Sarapino, ovvero di quando l’unico cavallo disponibile era l’ape – Foto
Qualcosa della giostra di Arezzo se ne va, qualcosa resta. A Civitella si ritrovano sia il buratto che i cavalieri, campioni dei quattro rioni del borghetto di collina. «Quando lo facevano i nostri nonni, negli anni ’50, questa suddivisione non esisteva, era solo un momento ludico pensato per divertirsi» continua il portavoce civitellino. I rioni sono una delle innovazioni apportate dal team dell’evento nel 2012, quando le carriere sull’ape sono tornate a solcare la piazza una volta l’anno. Gioco forza, Civitella non conosce la competizione litigiosa che contrappone i quartieri aretini. Marco è categorico sul punto: «qui siamo tutti amici, facciamo tutto insieme». La Veglia alle Armi di venerdì, per esempio, riunisce circa 400 abitanti nella stessa piazza dell’agone, seduti a tavolate confinanti per propiziare la lizza della domenica con una cena di paese. «C’è una condivisione piena. Anche quando i rioni organizzano serate durante l’anno, tutti partecipano a tutte le occasioni».
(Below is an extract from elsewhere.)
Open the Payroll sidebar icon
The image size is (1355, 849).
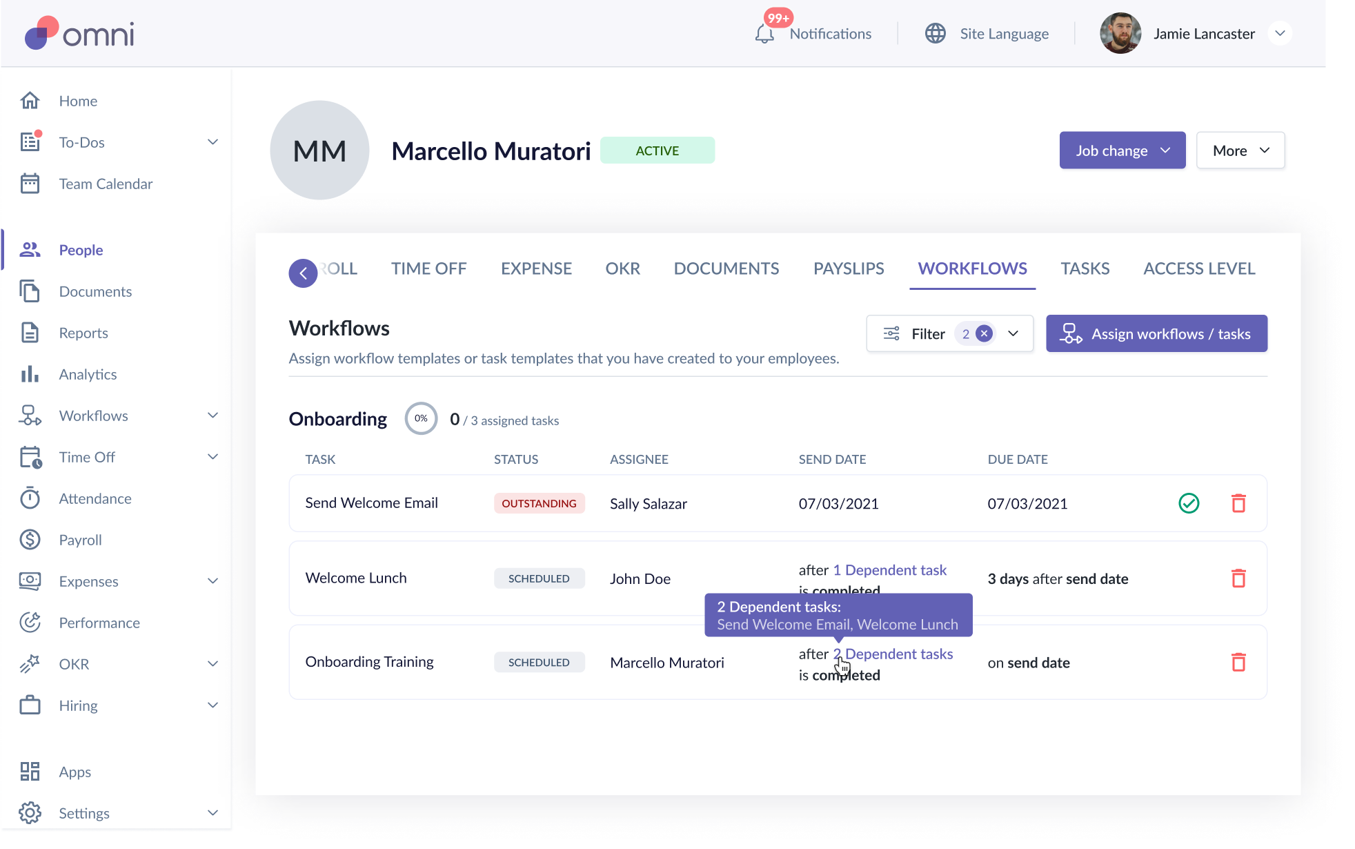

Ovviamente la macchina del Sarapino ha un costo e la raccolta fondi si svolge a puntate, con cene di autofinanziamento spalmate sui mesi precedenti. «Cominciamo a fare le prove da aprile in poi» puntualizza Marco.
«Il weekend prima della giostra ci concentriamo sul corteo dei figuranti e sul giuramento dei cavalieri, oltre che sulla provaccia. Il suo risultato può valere per assegnare la lancia d’oro se il Sarapino dovesse saltare per cause imprevedibili. Quella stessa sera viene rallegrata da spettacoli o video di sfottò goliardico ai rioni avversari».
Lo sterzatore, pilota dell’ape-destriero e figura chiave della sfida, finisce nella lista delle peculiarità di Civitella, mentre il parallelo con Arezzo torna sul trofeo in palio, la lancia di manifattura artigiana che qui si chiama Retribuet. Se i primi due giorni riempiono un cerimoniale che coinvolge soprattutto i residenti, alla giostra vera e propria la media di spettatori si aggira su un migliaio all’anno.
Tamburini, sbandieratori, armati insieme a tiratori di corda e una mangiatrice di fuoco, danno una piega medievale all’intrattenimento di contorno, affidato a compagnie e gruppi da fuori. Come si spiega questo taglio? Sempre Marco:
«Ci atteniamo a quello che ci hanno tramandato i nostri nonni, che a loro volta si rifacevano al Saracino di Arezzo, ambientato nel Medioevo. Loro dicevano che in paese l’unico cavallo disponibile era l’ape. Può sembrare anacronistico usare questo mezzo piuttosto che il cavallo, ma noi ci rimettiamo alla tradizione di chi ha inventato il Sarapino».